▶ EXERCISE DETAILS
Repeat every line of the records below word for word, leaving out the pictures.

++++++++

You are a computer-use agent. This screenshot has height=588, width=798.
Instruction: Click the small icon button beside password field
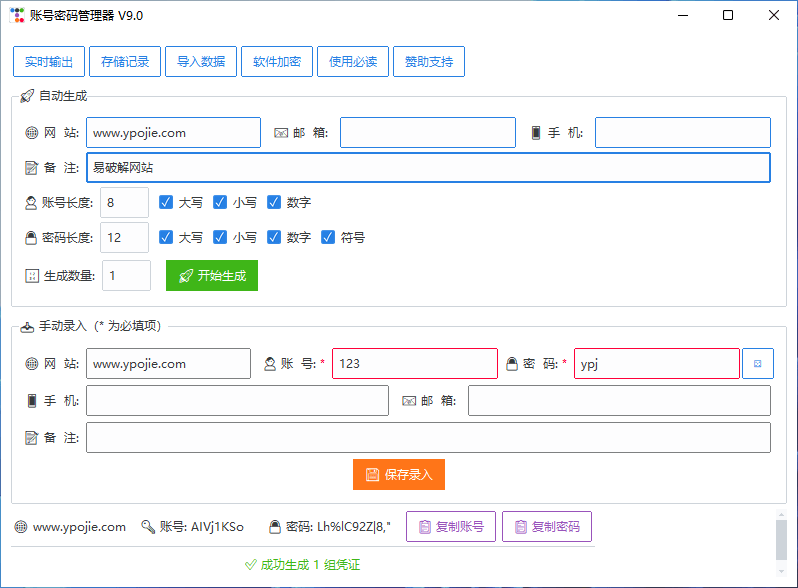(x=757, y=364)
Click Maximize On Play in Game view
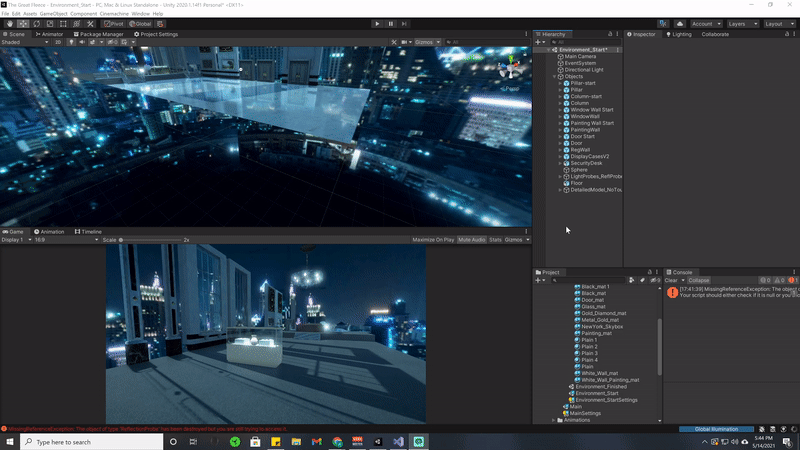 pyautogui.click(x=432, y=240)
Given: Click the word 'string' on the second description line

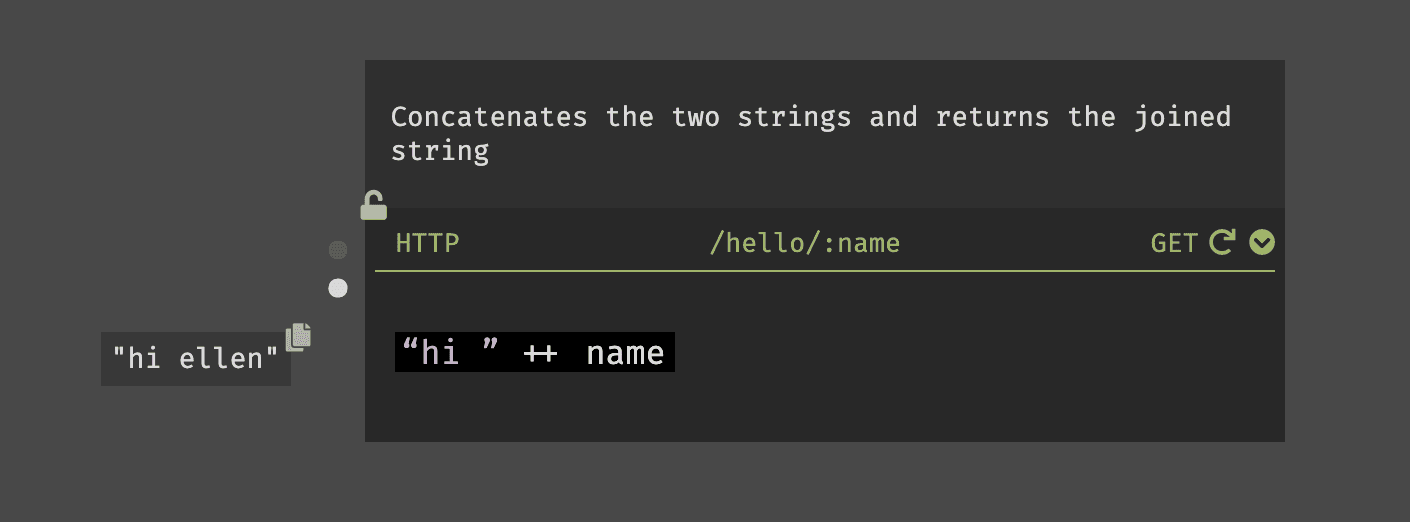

++++++++

▶ SOLUTION FOR THIS EXERCISE
You are a computer-use agent. This screenshot has height=588, width=798.
Instruction: Click the small icon button beside password field
(x=757, y=364)
Click Maximize On Play in Game view
 pyautogui.click(x=432, y=240)
Given: Click the word 'string' on the second description line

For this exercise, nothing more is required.